In my past attempts to find love I have tried ignoring the clichés, the misdirected hopes, and have instead
tried being sensible. It was simple, find someone who is responsible, knows what they are doing with their life,
and cares about me. But somehow that has never been enough. How could such pervasive desires not be sufficient?
What was the problem? After much agonizing over why I could never seem to be satisfied with a relationship that
looked so good on paper, I discovered what my trouble was. And it was all in a simple phone call.
I had been having a rough week, stressed out about a million different things (that would be five more than a usual
week) and feeling all around pretty miserable. As I checked my messages, slumped in my office chair, eyes closed
with my hands over my face, the messages rolled over to a familiar voice. I slowly sat up and leaned forward in
my chair, and began to smile a crooked smile. I brushed my hair away from my face, in a flirtatious manner, as
if there was someone in the room with me.
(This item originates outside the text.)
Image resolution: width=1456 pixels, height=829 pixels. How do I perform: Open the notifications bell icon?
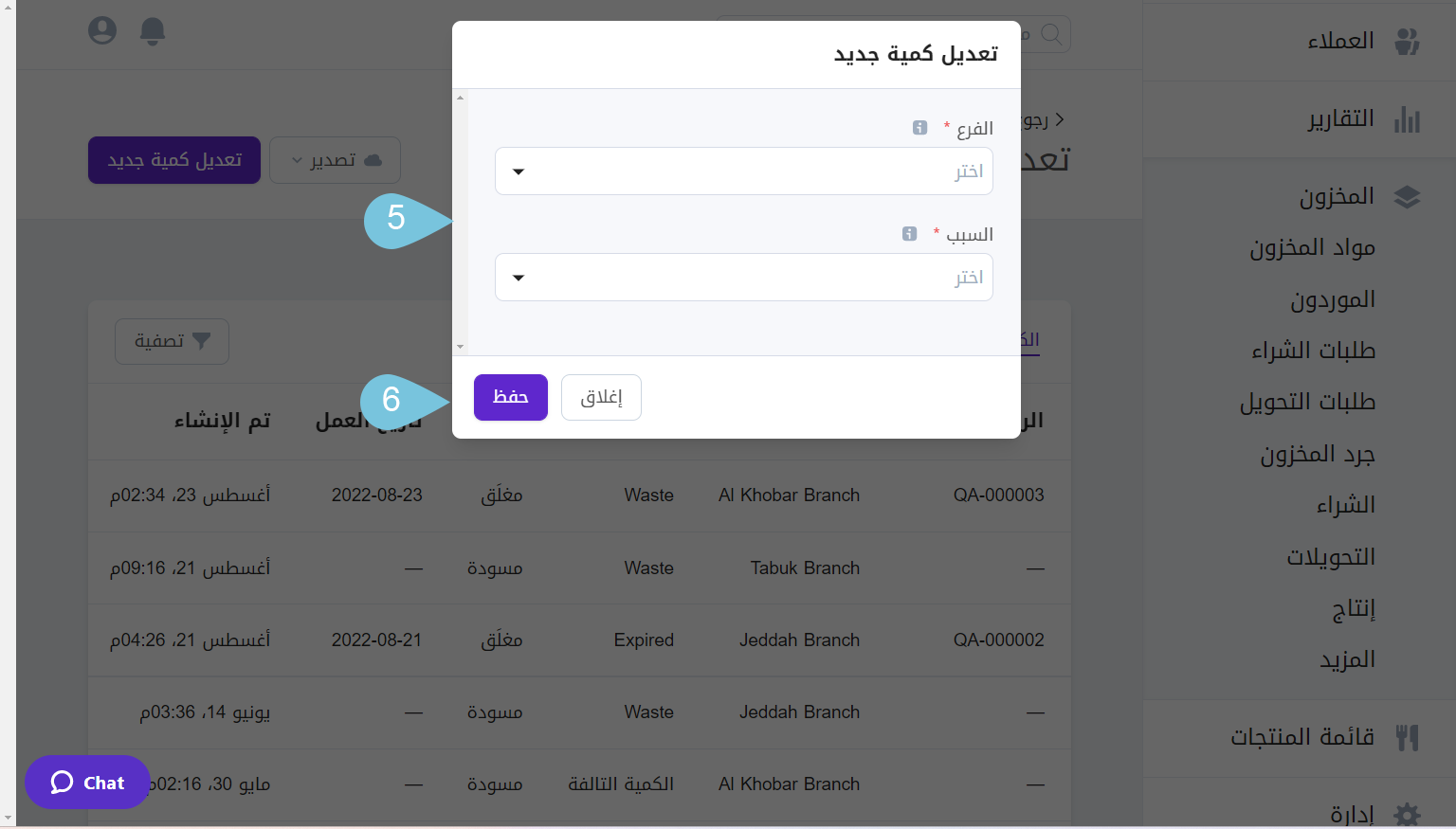(153, 31)
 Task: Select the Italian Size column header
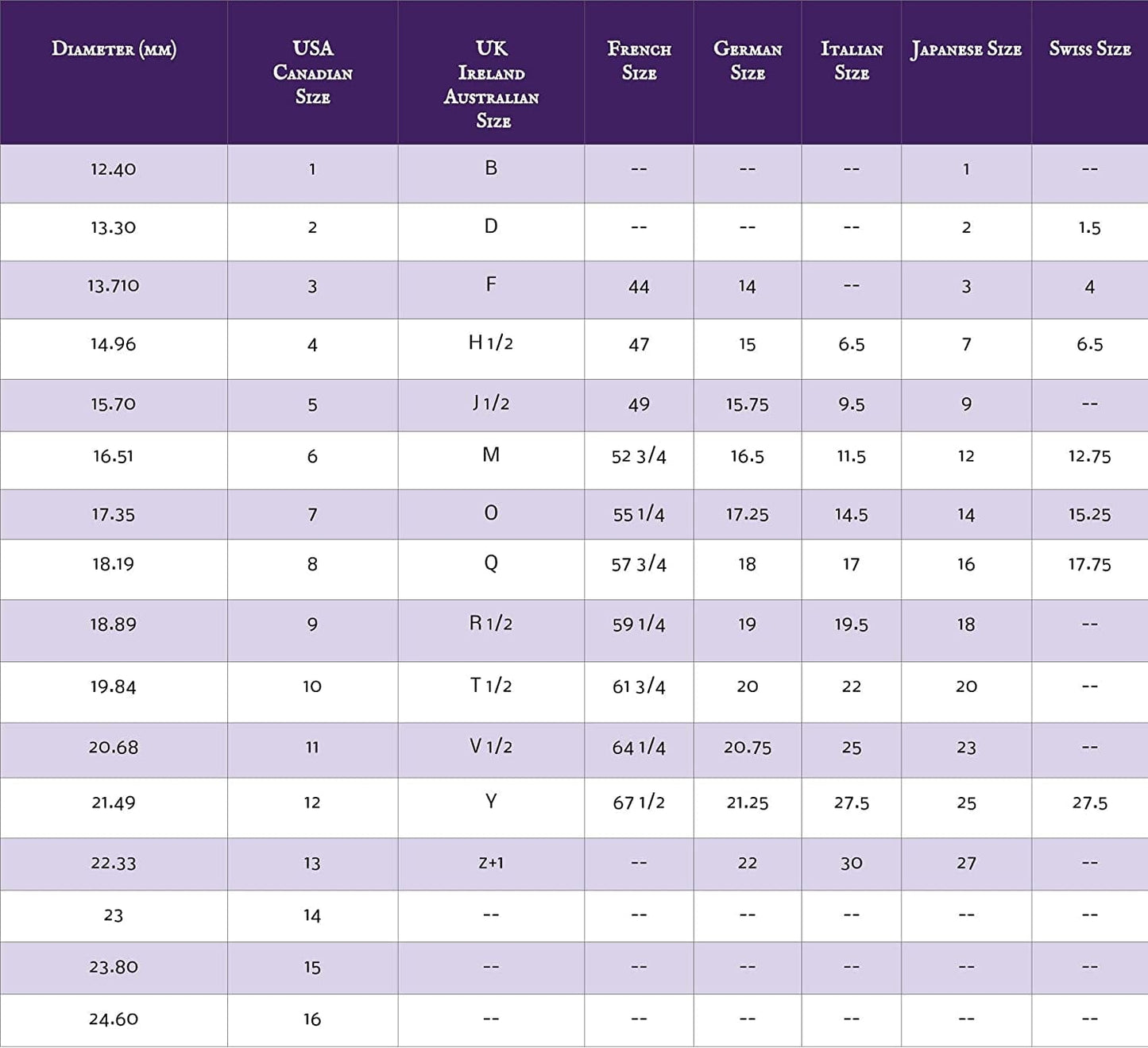[x=851, y=60]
As if all of this wasn't odd enough, I felt this warm wave come over
me, like I was embarrassed and excited at the same time. But it was more than that...nothing had ever made me feel
quite like that before - I can barely explain it. The message in itself was not so special - just a silly hello
out of the blue from a long-time friend. Inexplicably his boyish message made me feel like nothing ever had. Roses
and romantic gifts from guys who seemed more than "qualified" to fill that position of my dream man had
made me feel special, but never like that. But this was not my dream man. Or at least I didn't think he was. From
that point on, I noticed that he made me feel like no one else ever could. All that goopy, mushy, nonsensical stuff
- that same storybook love from our childhood dreams.
I had my taste of it - THAT is why all those sensible romances won't work for me. I have had a glimpse of what
it is like to live in that fantasy - how could I settle for anything but?
Unfortunately, my trip into fantasia has only complicated things. Having experienced this feeling has made it impossible
for me to imagine having anything less, but at the same time the one man who has succeeded in making me feel this
way is one I can't have. He is one of those friends who I can talk to about almost anything. There are no false
pretenses with him - I can be my truest self (even when the truest me isn't the best me). He is one of the very
few people that I have known half my life that hasn't drifted out of it for one reason or another. He has remained
my friend when it seemed that no one else would. I have no doubt that he is Prince Charming. But how foolish would
I be to give up so much, on the off chance that he might be my Prince Charming? Therefore I am at an impasse -
I am now so engrossed in this fairy tale...but I am too afraid to read the ending.